§ **Document passage**:

>>>>>

Not all farms do. Most farms do not as it will add a chemical taste to the coffee. If they do, it is usually some kind of all natural spray. I love coffee and consider myself to be a connisseur. Ive learned how to roast coffee and even spent a couple days on a farm in colombia.


----------



## welshrarebit (Nov 7, 2014)

dcarch said:


> Coffee farming does use insect sprays.
> 
> dcarch



I drive thru a 27 acre coffee farm everyday. I think they spray something about every six months for bugs. It's more of a misting powder they shoot out... Thumbs Up

I'm watching them closely this year because in February most farms here trim their trees and I can load up on coffee wood for free! It's not my favorite smoke wood but the price is right... I also have tons of guava on my property.

I also know of an organic coffee farm and they take all of the fish carcasses from my part time job and use that as a natural fertilizer. I'll ask them next time I see them if I can get some wood from them this year.


----------



## welshrarebit (Nov 7, 2014)

x0xsaywhutx0x said:


> Not all farms do. Most farms do not as it will add a chemical taste to the coffee. If they do, it is usually some kind of all natural spray. I love coffee and consider myself to be a connisseur. Ive learned how to roast coffee and even spent a couple days on a farm in colombia.



I don't know what they do spray? Fertilizer? Anyway they use insect traps as well...













image.jpg



__ welshrarebit
__ Nov 7, 2014


----------



## welshrarebit (Nov 8, 2014)

One Lucky Dogg said:


> We are in Costa Rica and we export to the U.S. And have distributors in Florida and Texas of lump and chips of  Costa Rican coffee wood. We also export macadamia wood and shells, mango wood and guava woods. All excellent for smoking. Create your own blend. Pm me for the info.



Let's see front left: kiawe (Hawaiian mesquite); middle front: mango; front right: mesquite; back right: ohia; and back left guava.  Not shown coffee and avocado wood! Thanks for the offer but I'm covered!!! ;)













image.jpg



__ welshrarebit
__ Nov 8, 2014


----------



## one lucky dogg (Nov 14, 2014)

Where's the Macadamia Nut? Hawaii is a lot like Costa rica in many ways. Nice produce, good coffee, excellent waves and a great vacation spot. I guess we both are One Lucky Doggs.


----------



## welshrarebit (Nov 14, 2014)

One Lucky Dogg said:


> Where's the Macadamia Nut? Hawaii is a lot like Costa rica in many ways. Nice produce, good coffee, excellent waves and a great vacation spot. I guess we both are One Lucky Doggs.



I have my eye on a Mac nut tree! It's days are numbered...


----------



## orosiriley (Jun 27, 2016)

We live in the Orosi Valley in Costa Rica and sold our coffee from 85,000 coffee trees to Starbucks. We used this trap for the "broca" weevil that drill into the coffee bean and kills the seed. The the trap you see is a natural chemical that does nothing to the plant or wood. They use this on organic farms like Cafe Christina to control the pest.


----------



## Galen1 (Dec 30, 2018)

<<<<<

§ **Material shown**:
>>>>>

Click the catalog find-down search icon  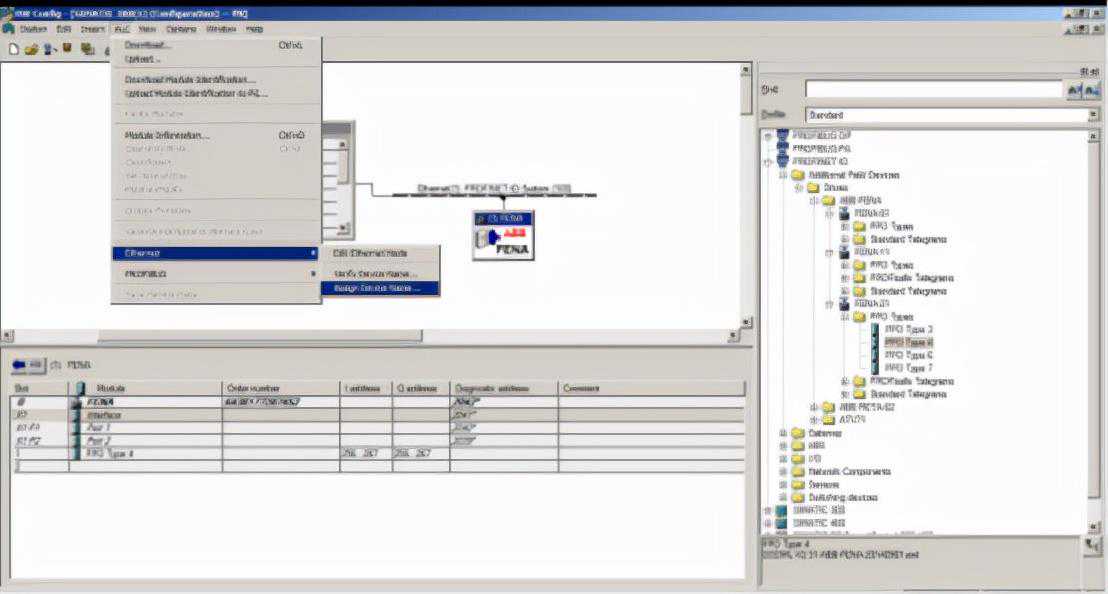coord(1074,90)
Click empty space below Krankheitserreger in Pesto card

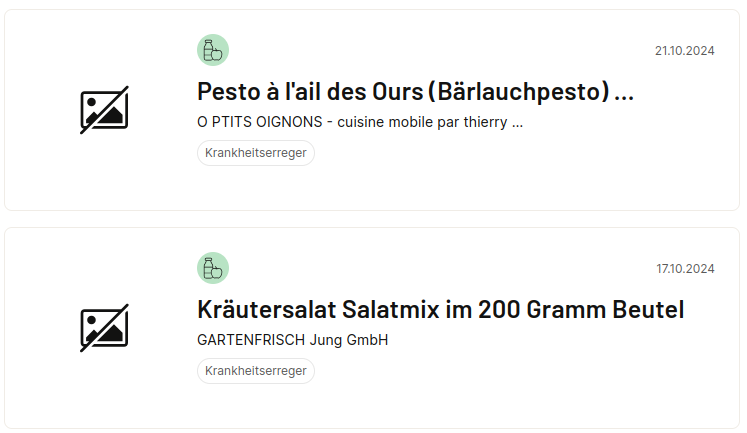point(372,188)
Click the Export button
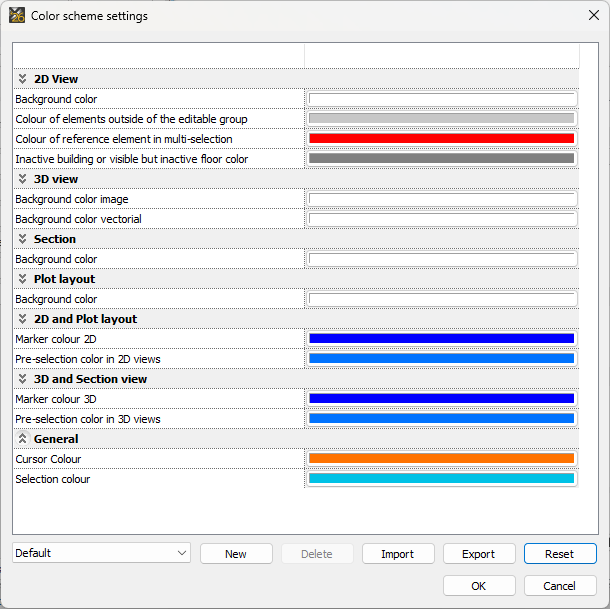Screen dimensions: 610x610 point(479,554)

<<<<<
>>>>>

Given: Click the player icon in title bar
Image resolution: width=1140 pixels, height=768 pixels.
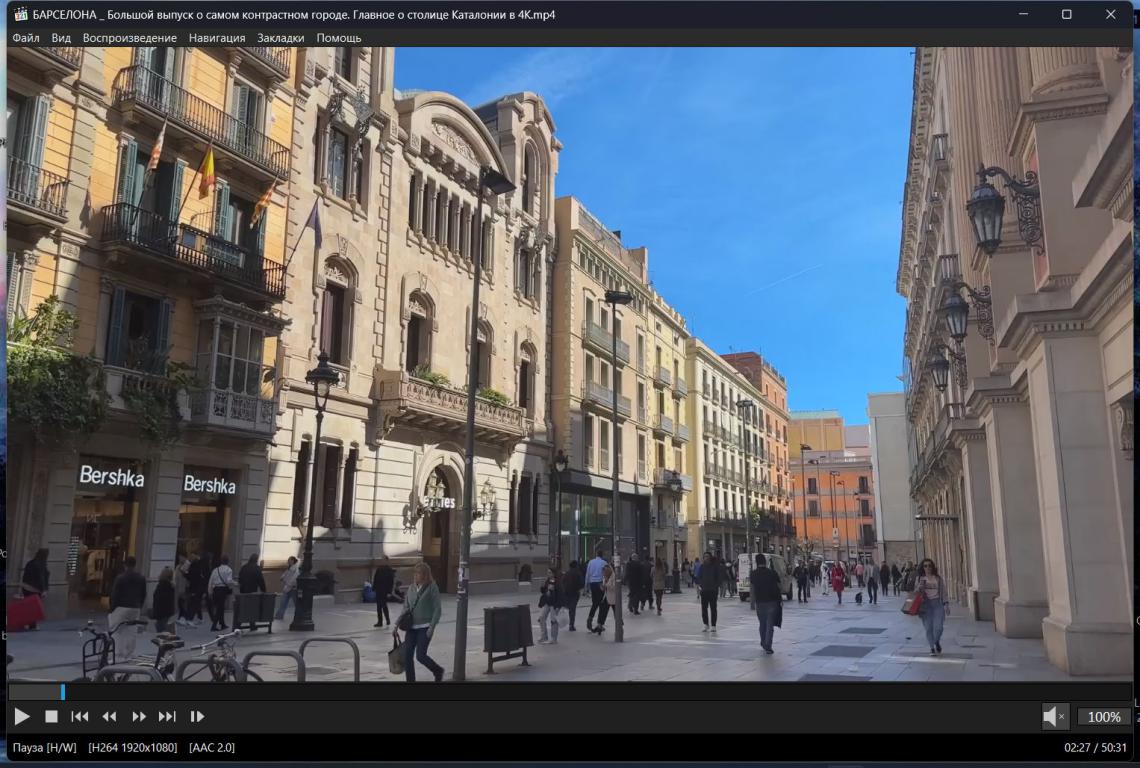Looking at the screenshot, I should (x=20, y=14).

<<<<<
>>>>>

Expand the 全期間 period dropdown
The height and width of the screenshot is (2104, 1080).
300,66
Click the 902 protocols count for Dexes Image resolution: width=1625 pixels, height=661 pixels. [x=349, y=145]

<<<<<

§ **Requests**:
A. Quote the coffee wood thread from "I'm watching them" up to and including "on my property.".
B. Please write what comes next in the forum thread about coffee farms and smoking wood, picking up where it stops.

§ **Answers per task**:
A.
I'm watching them closely this year because in February most farms here trim their trees and I can load up on coffee wood for free! It's not my favorite smoke wood but the price is right... I also have tons of guava on my property.

B.
one lucky dogg said:


> I just ran across this forum today. I don't know if it is still active or if many read it. I am from Florida but have lived in Costa Rica for 6 years now. As most know, Costa Rica has some of the finest coffee in the world. I noticed that a lot of bar b que places cook with coffee wood, which is outstanding. So, I tried the wood and chips myself. It truly put a great flavor and color on your meats like no other. So, I decided with help of a friend to start exporting coffee wood for those who are interested. P.m. Me if you are interested.


Is there a place online that you can purchase coffee wood for smoking?


----------



## dave schiller (Dec 30, 2018)

Although the post is old, I'll add a comment about Kentucky Coffee tree.  It's fairly closely related to Honey Locust and Black Locust, all in the legume family along with Mesquite.  In historic times, the seeds were roasted, ground, and used by settlers in the Mississippi and Ohio River areas as a substitute for coffee.  It has no relation to the coffee trees of central America.  I have no idea what the quality of the smoke is with regard to meat flavor.


----------



## Monkey King Coffee (Apr 18, 2019)

Hey all.

I own a coffee farm in Hawaii. And I'd like to clear a few things up.

1) The "spray" we use is a fungus. Not a chemical. Not an insecticide. I wouldn't recommend breathing the stuff but it is otherwise harmless. It stops the coffee borer beetle from reproducing, thus knocking out the life cycle of this pest. Spraying is done a couple times each season. Fertilizer isn't needed in Hawaii. We do amend our soil with alkaline. In my case, wood ash.

2) Coffee plants need to be "stumped" occasionally -- cut at kneecap height and allowed to regrow. So a working farm usually has several tons of wood available from time to time.

The problem is:

3) Getting it to you. A USPS priority flat-rate box is the best option for small quantities, and that's $15 just for shipping. Paying a guy to cut all the sticks to length and stuff it into the flat-rate box isn't cheap, either. I would gladly sell people 5-pound flat-rate boxes of coffee wood for $10. But add in shipping and stuffing the package full of stick and we're up to around $30. And keep in mind, it's sticks. The main trunk of the plant can be quite thick. But we keep that alive for the new shoots -- most of them are an inch thick or less. 

I smoke with coffee wood all the time, and it has a nice coffee/chocolate aroma. Good color and flavor on the meat. Not super powerful. But subtle.

If someone still desperately wants some coffee wood (and I promise it is absolutely organic), they can get in touch with me here and I'll chop some for them. If we can get a LOT of people interested, I'll acquire a chipper, fill a shipping container, and send the whole thing to the mainland.


----------



## Galen1 (Apr 19, 2019)

Monkey King Coffee said:


> Hey all.
> 
> I own a coffee farm in Hawaii. And I'd like to clear a few things up.
> 
> ...


----------



## Galen1 (Apr 19, 2019)

I'd be interested in a purchase of some coffee wood. I use it to smoke thick cut bacon in my Masterbuild Smoker. It comes out great! I'd need to know how much of a box I'd get for the price. Get back to me, please.


----------



## Monkey King Coffee (Apr 19, 2019)

Galen1 said:


> I'd need to know how much of a box I'd get for the price. Get back to me, please.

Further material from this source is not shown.